Monday Night Band Interview with Robert Kennedy

In honor of wrapping up a successful first round of auditions for the Monday Night Band this week, we thought we'd shed a little light on the musicians that made up the band in our inaugural season. Today we feature Robert Kennedy. We interviewed Kennedy to get an in-depth recall of his experience with the first session of the Monday Night Band (MNB).

Meet Robert Kennedy!

Question:  When did you start playing jazz? Why?
Robert Kennedy:    In my late teens and early 20s I had been playing classical, pop, and rock for years and I felt stuck in a rut, having a hard time growing my musical vocabulary. I noticed the players who seemed to have much richer vocabularies than mine had all studied jazz, so it seemed clear I should study jazz, too. I tried listening to jazz records recommended by friends, but the struggle to appreciate them was too much for me. I liked some fusion but I just couldn't develop a taste nor an emotional appreciation for what I was hearing in jazz.

Finally when I came to the Bay Area for grad school -- this was in 1988 -- I signed up for Jim Nadel's jazz theory class at Stanford not for the music theory nor the ear training but because I had heard, rightly, it turned out, that its weekly listening assignments were killer. At the same time I auditioned for the Stanford Jazz Band. Bill Bell was directing the band at the time and he told me I was in, but only if I would get some private instruction to catch up on the jazz idiom. One option he offered was for me to be his private student at a very low rate that I now realize was an incredible deal. Luckily for me, I took him up on it.
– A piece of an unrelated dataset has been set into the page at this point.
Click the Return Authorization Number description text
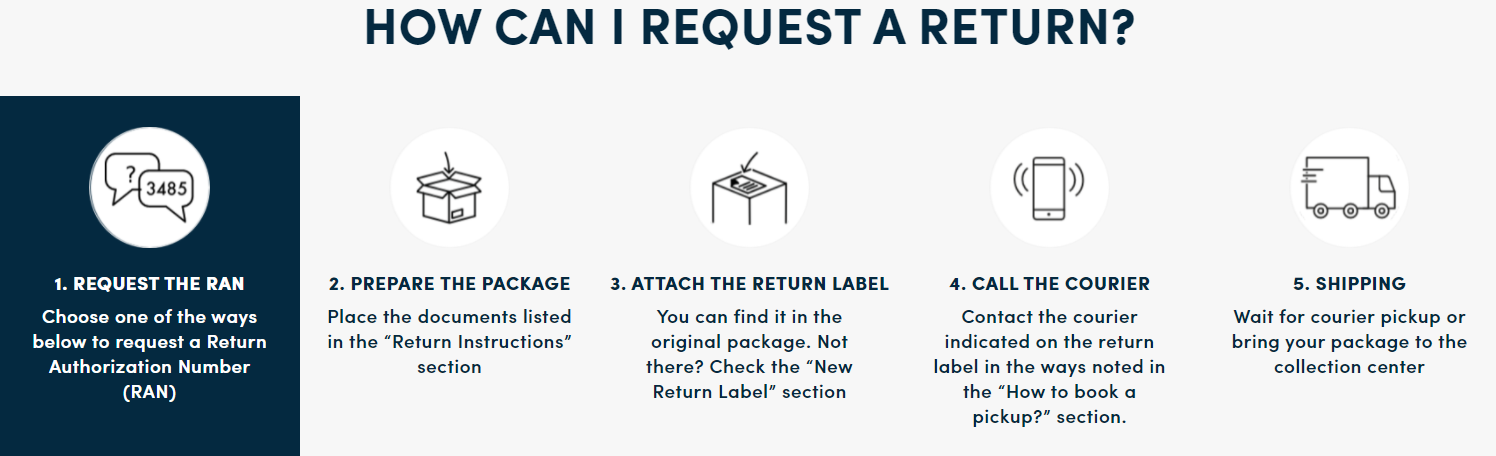This screenshot has width=1496, height=456. (x=150, y=354)
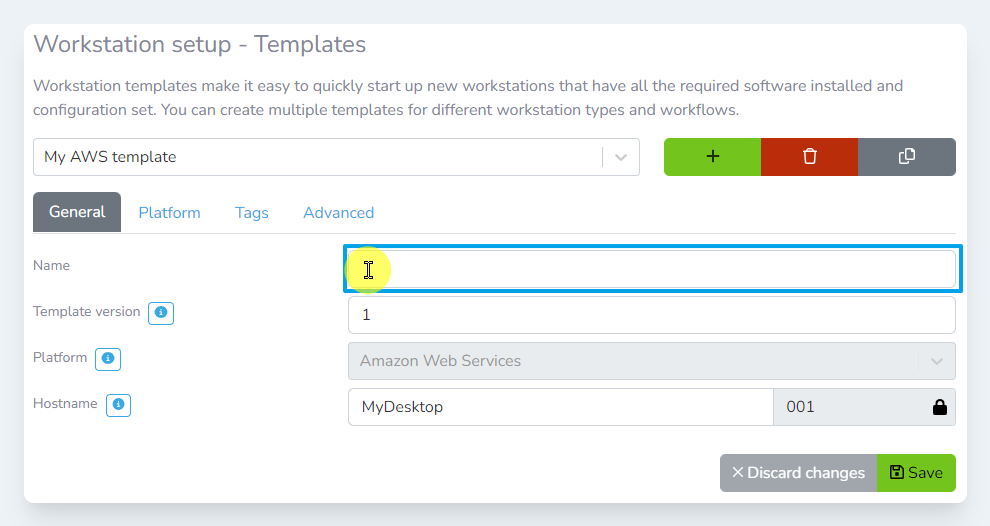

My other good fortune, as I've already mentioned, was that Jim Nadel's listening assignments were masterfully laid out, starting with music that was at once accessible and very substantial (like Kind of Blue) and branching out from there in many directions. Finally, with all that help, I was able to begin understanding and appreciating jazz at an emotional level that would motivate me to work at learning to play it.
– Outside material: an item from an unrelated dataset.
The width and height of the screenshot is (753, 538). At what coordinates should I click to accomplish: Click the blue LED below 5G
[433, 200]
Q: Who do you look up to as an artist?
RK:   What an incredibly long list this would be! I have no idea how to answer, except to list a few of the myriad players that I try explicitly to steal from whenever I can: Larry Goldings, George Cables, Tony Monaco, Clifford Brown, Hank Mobley, Hampton Hawes, and many, many more.

Q:  What inspires you? What was it like to work with Adam Theis?
RK:   Surprises that stay within the idiom, striking just the right balance between the expected and the unexpected. Being a small part of something really big. Feeling relaxed on the bandstand and knowing I'm helping make a good noise. Being part of a tight rhythm section. Seeing and hearing truly great players. Meeting and hearing great players who are under-appreciated. Seeing time and again how much more music is out there than I ever could have imagined.

Working with Adam is a pleasure. He brings in great arrangements, he's personable, he gives praise whenever he can and gives criticism -- always gentle and constructive -- most of the times it's needed.

Q:  Besides music, what are your other passions and how do they inform your art?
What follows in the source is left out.